Jelly Belly premiered in 1989 in the Victory Garden’s Studio Theater in Chicago and has been produced off-Broadway by the New Federal Theatre and by many regional theatres. An early version of Jelly Belly won the 1985 Cornerstone Playwriting Award and was produced by Penumbra Theatre Company in St. Paul in1986.
Jelly Belly is a powerful story of a convict returning from a brief prison stay to resume his position as the neighborhood kingpin. In the New York Times, Stephen Holden wrote “Jelly Belly offers an unremittingly bleak portrait of inner-city life and the enormous pressure on working-class black men to be gangsters.”
The Chicago Defender wrote “Employing gritty poetry of the streets, Smith introduces us to Jelly Belly, who attempts to regain the service of Kenny, a former drug runner who has gone straight. Kenny is torn between the hope of prosperity through hard work shared with his friend Mike, or the opportunistic life of a drug pusher Jelly Belly offers.”

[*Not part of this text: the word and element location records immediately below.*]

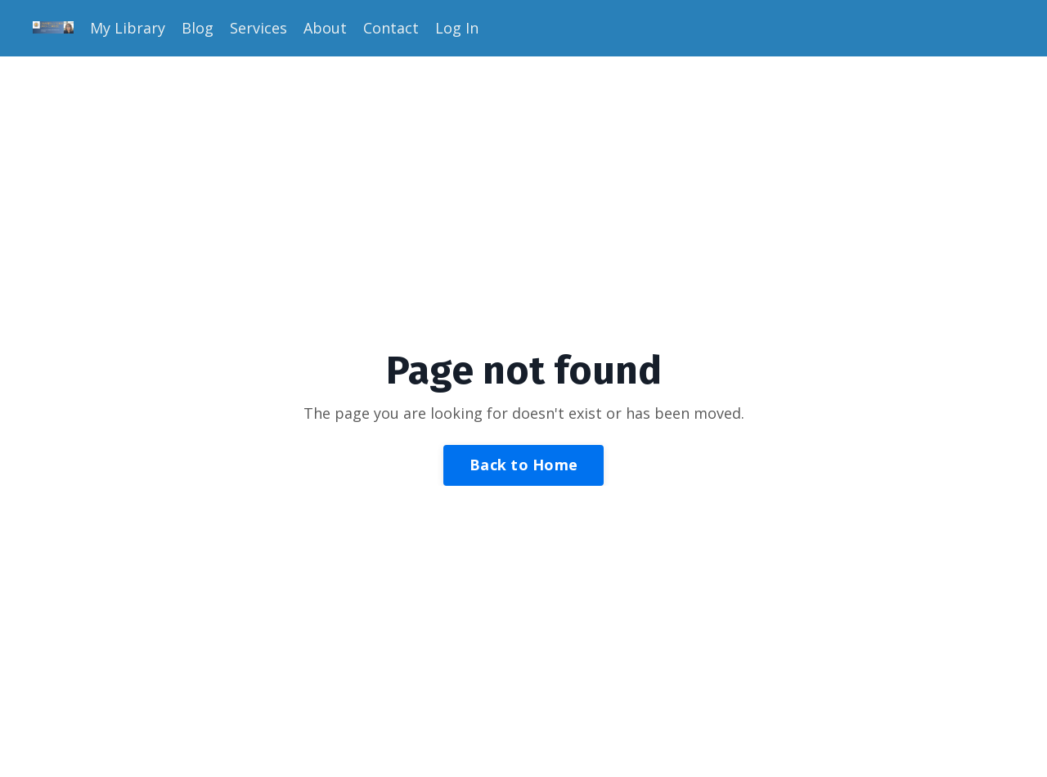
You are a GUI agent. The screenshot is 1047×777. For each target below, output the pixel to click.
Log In (457, 28)
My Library (127, 28)
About (325, 28)
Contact (391, 28)
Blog (197, 28)
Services (258, 28)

Available in the anthology, Seven Black Plays, edited by Chuck Smith with a foreword by August Wilson. Northwestern University Press. Original first drafts, intermediate drafts, final and/or published drafts of this play are part of the DePaul University Library’s Special Collections Archives Division, 2000.
Production Requirements:
Cast requirements: 4 men, 1 woman
Approximate running time: 95 minutes, no intermission.